(What the task requires):
Turn the lines from the one containing "You are a computer-use agent." through the last line, both included, into a Markdown table with the columns Row and Line, and skip any blank lines.

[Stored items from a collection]
-------

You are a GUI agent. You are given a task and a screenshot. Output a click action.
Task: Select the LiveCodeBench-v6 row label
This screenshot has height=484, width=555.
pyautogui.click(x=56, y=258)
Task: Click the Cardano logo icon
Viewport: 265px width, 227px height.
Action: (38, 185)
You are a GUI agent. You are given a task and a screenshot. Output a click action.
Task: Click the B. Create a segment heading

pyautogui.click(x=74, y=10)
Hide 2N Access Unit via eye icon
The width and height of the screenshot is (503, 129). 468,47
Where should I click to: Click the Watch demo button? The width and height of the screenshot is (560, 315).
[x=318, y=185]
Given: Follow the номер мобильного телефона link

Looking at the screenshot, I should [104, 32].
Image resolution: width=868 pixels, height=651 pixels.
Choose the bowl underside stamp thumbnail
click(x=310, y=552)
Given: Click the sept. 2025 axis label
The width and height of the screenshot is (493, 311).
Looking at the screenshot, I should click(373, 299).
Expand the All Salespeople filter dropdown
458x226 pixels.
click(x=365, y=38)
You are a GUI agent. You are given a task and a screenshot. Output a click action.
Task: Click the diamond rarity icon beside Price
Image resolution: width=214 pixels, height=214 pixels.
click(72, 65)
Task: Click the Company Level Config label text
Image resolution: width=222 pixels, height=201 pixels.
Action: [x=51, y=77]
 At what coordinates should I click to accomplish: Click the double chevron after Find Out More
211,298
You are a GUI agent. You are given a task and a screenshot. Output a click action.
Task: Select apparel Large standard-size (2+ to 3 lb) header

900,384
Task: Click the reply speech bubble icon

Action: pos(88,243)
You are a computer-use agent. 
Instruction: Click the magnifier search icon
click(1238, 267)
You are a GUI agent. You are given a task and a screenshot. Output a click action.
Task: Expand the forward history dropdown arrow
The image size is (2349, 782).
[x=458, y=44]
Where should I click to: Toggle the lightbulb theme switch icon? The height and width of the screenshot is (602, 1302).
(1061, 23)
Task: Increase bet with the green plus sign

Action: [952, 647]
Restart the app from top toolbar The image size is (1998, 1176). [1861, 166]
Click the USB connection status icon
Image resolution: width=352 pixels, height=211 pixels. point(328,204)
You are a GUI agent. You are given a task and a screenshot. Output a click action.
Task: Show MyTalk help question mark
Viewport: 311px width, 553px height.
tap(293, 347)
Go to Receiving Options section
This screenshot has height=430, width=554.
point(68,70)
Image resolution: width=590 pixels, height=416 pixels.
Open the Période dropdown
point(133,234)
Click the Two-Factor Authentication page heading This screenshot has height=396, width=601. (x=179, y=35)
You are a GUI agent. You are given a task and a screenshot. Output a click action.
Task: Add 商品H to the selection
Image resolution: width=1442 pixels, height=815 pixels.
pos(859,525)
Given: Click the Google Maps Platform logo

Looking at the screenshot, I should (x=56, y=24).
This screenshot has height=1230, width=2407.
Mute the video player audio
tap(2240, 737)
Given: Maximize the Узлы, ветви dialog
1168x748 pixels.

-------

(Full solution):
| Row | Line |
|---|---|
| 1 | You are a computer-use agent.  |
| 2 | Instruction: Click the magnifier search icon |
| 3 | click(1238, 267) |
| 4 | You are a GUI agent. You are given a task and a screenshot. Output a click action. |
| 5 | Task: Expand the forward history dropdown arrow |
| 6 | The image size is (2349, 782). |
| 7 | [x=458, y=44] |
| 8 | Where should I click to: Toggle the lightbulb theme switch icon? The height and width of the screenshot is (602, 1302). |
| 9 | (1061, 23) |
| 10 | Task: Increase bet with the green plus sign |
| 11 | Action: [952, 647] |
| 12 | Restart the app from top toolbar The image size is (1998, 1176). [1861, 166] |
| 13 | Click the USB connection status icon |
| 14 | Image resolution: width=352 pixels, height=211 pixels. point(328,204) |
| 15 | You are a GUI agent. You are given a task and a screenshot. Output a click action. |
| 16 | Task: Show MyTalk help question mark |
| 17 | Viewport: 311px width, 553px height. |
| 18 | tap(293, 347) |
| 19 | Go to Receiving Options section |
| 20 | This screenshot has height=430, width=554. |
| 21 | point(68,70) |
| 22 | Image resolution: width=590 pixels, height=416 pixels. |
| 23 | Open the Période dropdown |
| 24 | point(133,234) |
| 25 | Click the Two-Factor Authentication page heading This screenshot has height=396, width=601. (x=179, y=35) |
| 26 | You are a GUI agent. You are given a task and a screenshot. Output a click action. |
| 27 | Task: Add 商品H to the selection |
| 28 | Image resolution: width=1442 pixels, height=815 pixels. |
| 29 | pos(859,525) |
| 30 | Given: Click the Google Maps Platform logo |
| 31 | Looking at the screenshot, I should (x=56, y=24). |
| 32 | This screenshot has height=1230, width=2407. |
| 33 | Mute the video player audio |
| 34 | tap(2240, 737) |
| 35 | Given: Maximize the Узлы, ветви dialog |
| 36 | 1168x748 pixels. |